======== Material for this task

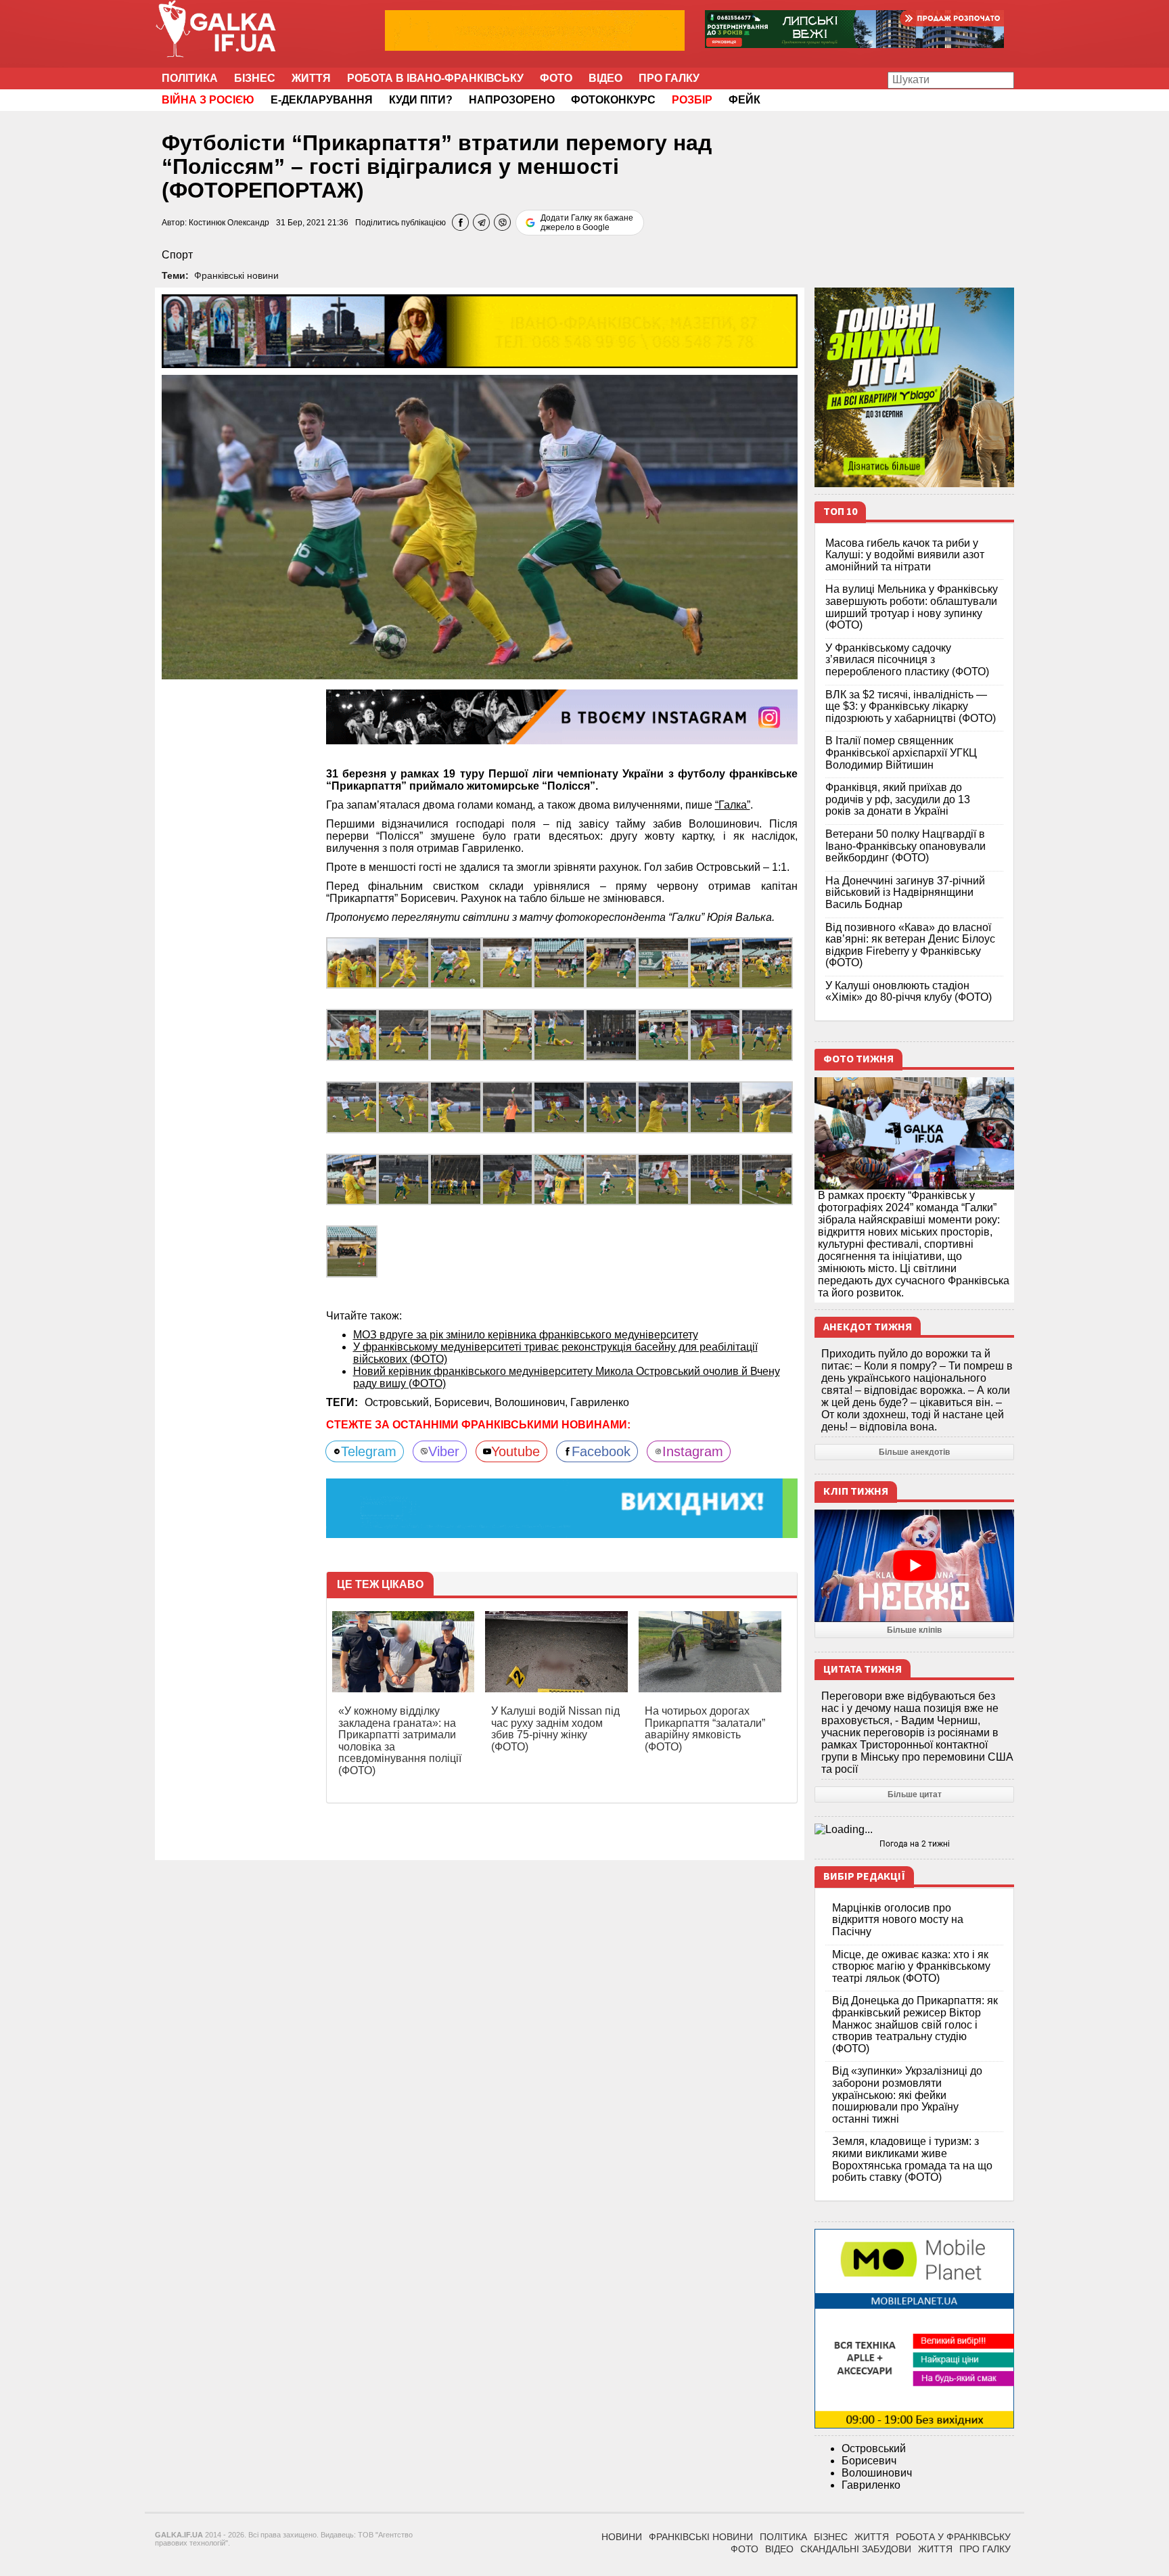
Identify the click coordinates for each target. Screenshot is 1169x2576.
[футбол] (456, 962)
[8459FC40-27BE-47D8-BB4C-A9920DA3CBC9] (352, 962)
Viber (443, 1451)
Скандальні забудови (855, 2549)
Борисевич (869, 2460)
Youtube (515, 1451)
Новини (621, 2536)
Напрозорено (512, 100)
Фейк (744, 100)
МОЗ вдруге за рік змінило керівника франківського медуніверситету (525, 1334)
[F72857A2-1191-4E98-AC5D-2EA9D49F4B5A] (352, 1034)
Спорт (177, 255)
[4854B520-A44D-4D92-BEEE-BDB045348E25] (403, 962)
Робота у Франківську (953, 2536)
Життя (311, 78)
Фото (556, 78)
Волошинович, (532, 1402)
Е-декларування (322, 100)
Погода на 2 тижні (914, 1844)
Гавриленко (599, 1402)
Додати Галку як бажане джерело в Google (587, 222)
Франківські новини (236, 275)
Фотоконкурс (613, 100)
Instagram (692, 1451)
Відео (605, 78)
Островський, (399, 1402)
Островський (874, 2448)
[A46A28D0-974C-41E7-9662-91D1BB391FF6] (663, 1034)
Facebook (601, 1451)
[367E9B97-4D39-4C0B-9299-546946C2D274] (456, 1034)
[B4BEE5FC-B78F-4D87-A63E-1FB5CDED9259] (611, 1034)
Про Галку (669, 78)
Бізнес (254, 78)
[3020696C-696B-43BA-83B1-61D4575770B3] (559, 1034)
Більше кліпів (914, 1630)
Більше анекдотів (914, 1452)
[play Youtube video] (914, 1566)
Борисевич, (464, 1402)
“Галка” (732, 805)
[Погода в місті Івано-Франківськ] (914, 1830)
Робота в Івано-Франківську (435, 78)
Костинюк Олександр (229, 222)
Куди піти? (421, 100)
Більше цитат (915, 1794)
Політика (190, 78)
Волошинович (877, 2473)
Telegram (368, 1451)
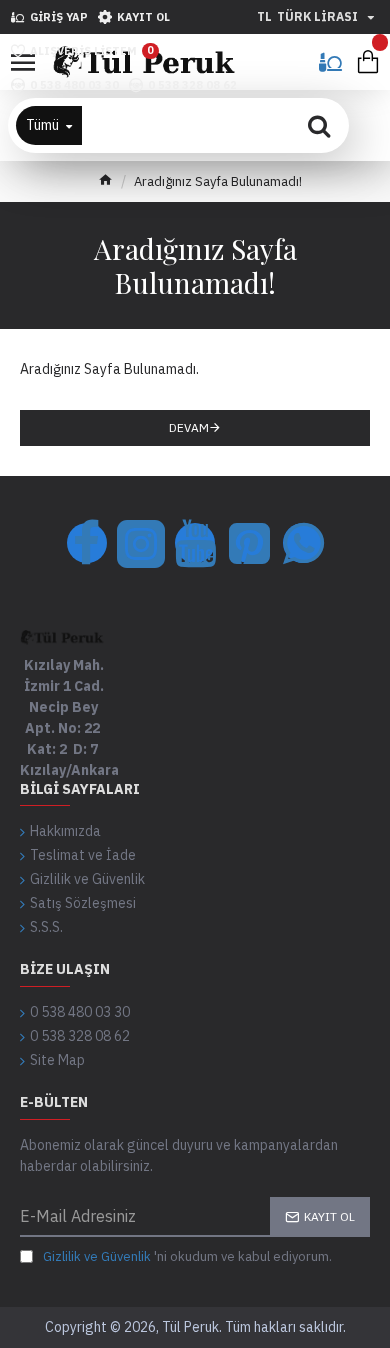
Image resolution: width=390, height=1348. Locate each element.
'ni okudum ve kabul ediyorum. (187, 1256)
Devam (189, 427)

================

Given problem — Write out the items again word for word, beginning at the line that contains "[F72857A2-1191-4E98-AC5D-2EA9D49F4B5A] (352, 1034)" and continuing through the last of the items. Leave the pictures out.

Correct answer —
[F72857A2-1191-4E98-AC5D-2EA9D49F4B5A] (352, 1034)
Спорт (177, 255)
[4854B520-A44D-4D92-BEEE-BDB045348E25] (403, 962)
Робота у Франківську (953, 2536)
Життя (311, 78)
Фото (556, 78)
Волошинович, (532, 1402)
Е-декларування (322, 100)
Погода на 2 тижні (914, 1844)
Гавриленко (599, 1402)
Додати Галку як бажане джерело в Google (587, 222)
Франківські новини (236, 275)
Фотоконкурс (613, 100)
Instagram (692, 1451)
Відео (605, 78)
Островський, (399, 1402)
Островський (874, 2448)
[A46A28D0-974C-41E7-9662-91D1BB391FF6] (663, 1034)
Facebook (601, 1451)
[367E9B97-4D39-4C0B-9299-546946C2D274] (456, 1034)
[B4BEE5FC-B78F-4D87-A63E-1FB5CDED9259] (611, 1034)
Про Галку (669, 78)
Бізнес (254, 78)
[3020696C-696B-43BA-83B1-61D4575770B3] (559, 1034)
Більше кліпів (914, 1630)
Більше анекдотів (914, 1452)
[play Youtube video] (914, 1566)
Борисевич, (464, 1402)
“Галка” (732, 805)
[Погода в місті Івано-Франківськ] (914, 1830)
Робота в Івано-Франківську (435, 78)
Костинюк Олександр (229, 222)
Куди піти? (421, 100)
Більше цитат (915, 1794)
Політика (190, 78)
Волошинович (877, 2473)
Telegram (368, 1451)
Image resolution: width=390, height=1348. Locate each element.
'ni okudum ve kabul ediyorum. (187, 1256)
Devam (189, 427)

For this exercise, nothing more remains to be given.